La Cour de répression des infractions économiques et du terrorisme a rejeté, ce mardi 24 février, la demande de liberté provisoire introduite par la défense du député d’opposition Soumaïla Sounon Boké.
CRIET : la liberté provisoire refusée à Soumaïla Sounon Boké
La Cour de répression des infractions économiques et du terrorisme a examiné la demande de mise en liberté provisoire du député Soumaïla Sounon Boké, membre du parti Les Démocrates. Au cours de cette première audience ce mardi 24 février 2025, ses avocats ont sollicité sa remise en liberté.
Ils ont fait valoir des garanties de représentation et soulevé des arguments liés à la procédure judiciaire en cours. Après avoir écouté les parties, la cour a rejeté la demande. Elle estime que les nécessités de l’instruction justifient le maintien en détention provisoire du parlementaire.
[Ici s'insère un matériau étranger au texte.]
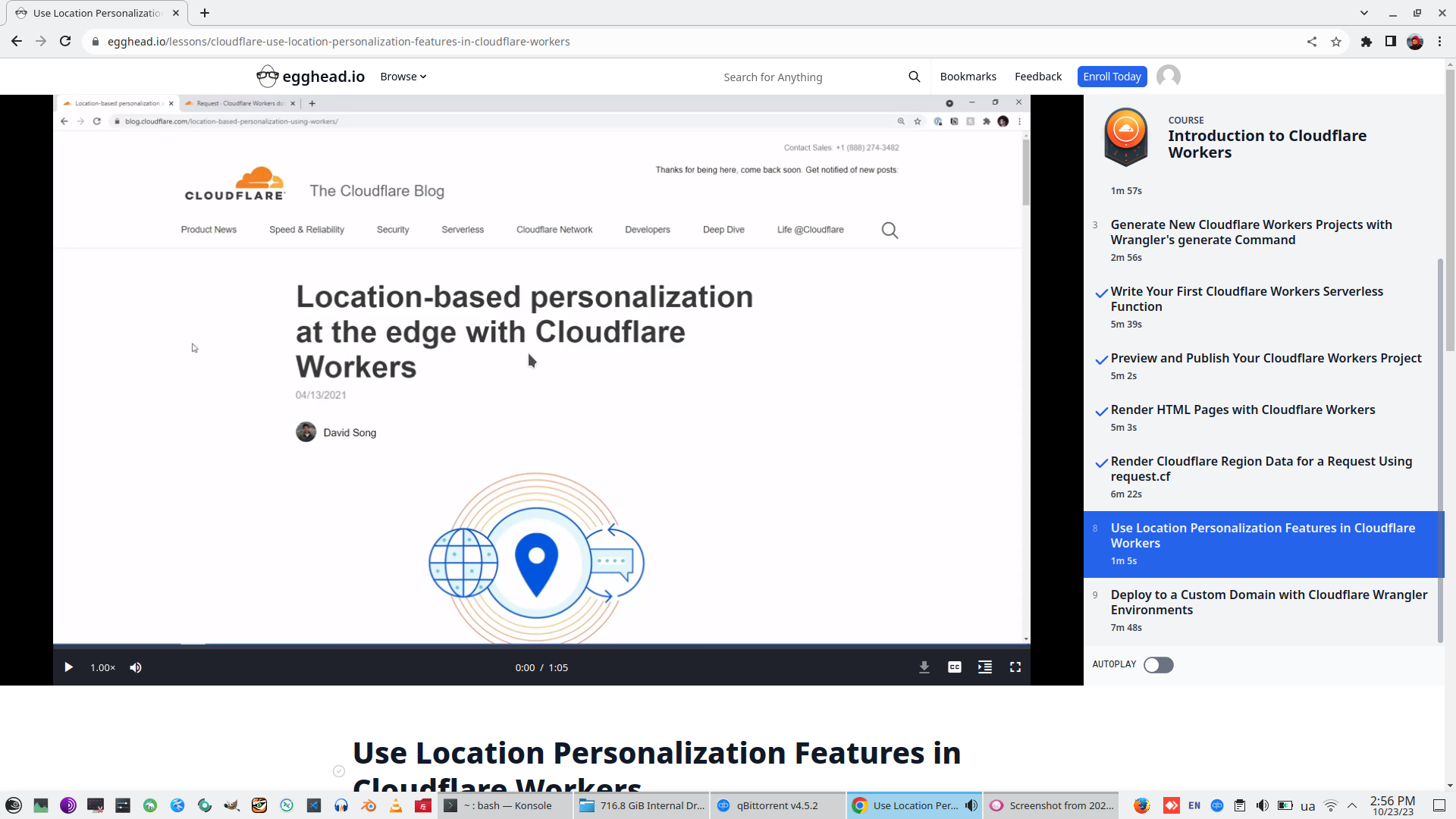Open the Feedback nav item

1037,77
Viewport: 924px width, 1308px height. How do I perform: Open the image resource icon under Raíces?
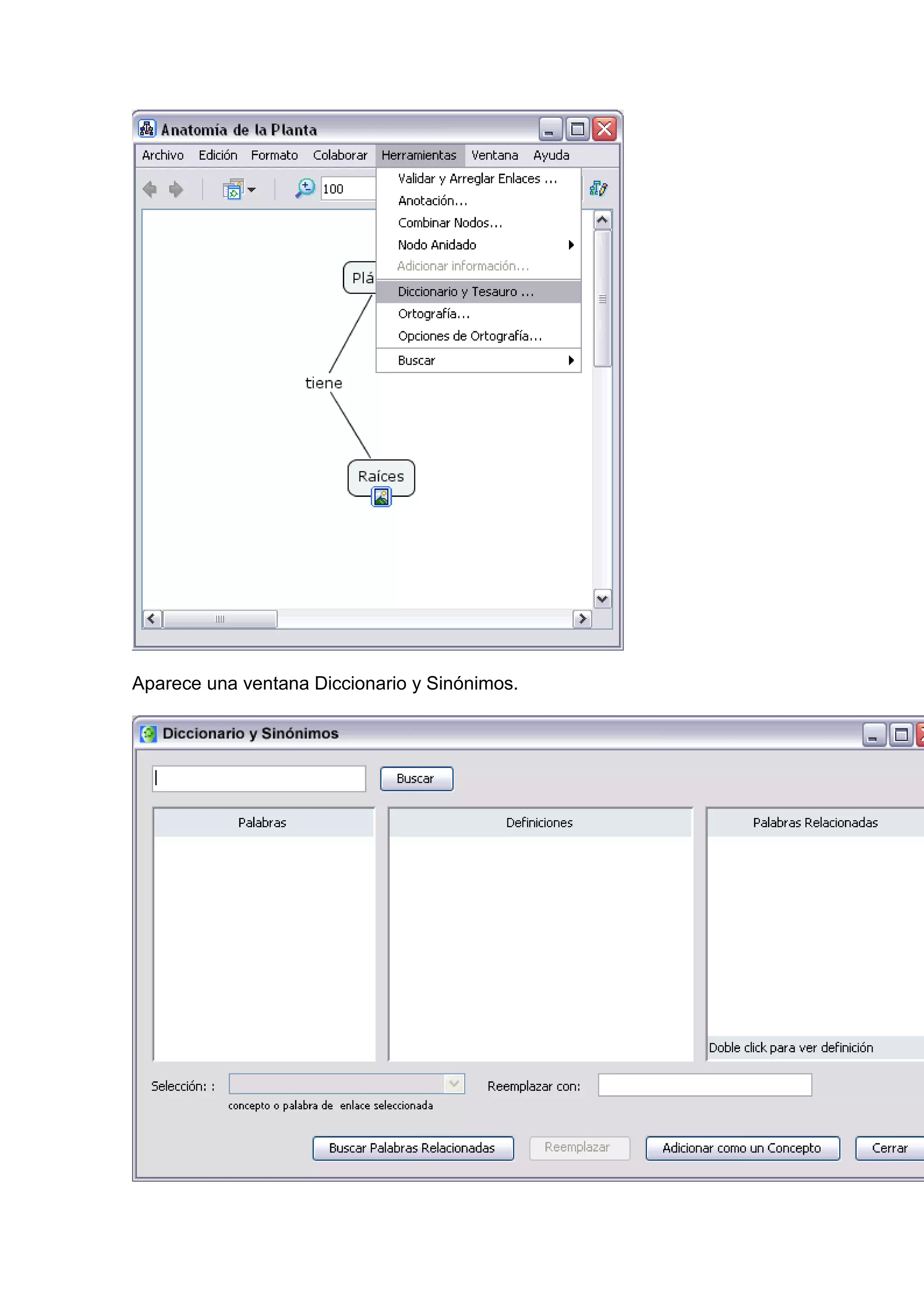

Pour rappel, Soumaïla Sounon Boké est poursuivi notamment pour apologie de crime contre la sûreté de l’État et incitation à la rébellion. Ces poursuites font suite à la publication d’un message sur les réseaux sociaux le jour de la tentative de coup d’État du 7 décembre 2025. Selon l’accusation, ce message serait de nature à encourager des troubles. L’élu a toujours contesté cette interprétation. Il affirme que ses propos faisaient référence à de simples retrouvailles amicales.
Au terme des débats, la CRIET a renvoyé l’audience au 24 mars 2026. L’examen du dossier se poursuivra à cette date et une nouvelle décision pourrait intervenir sur la suite de la procédure.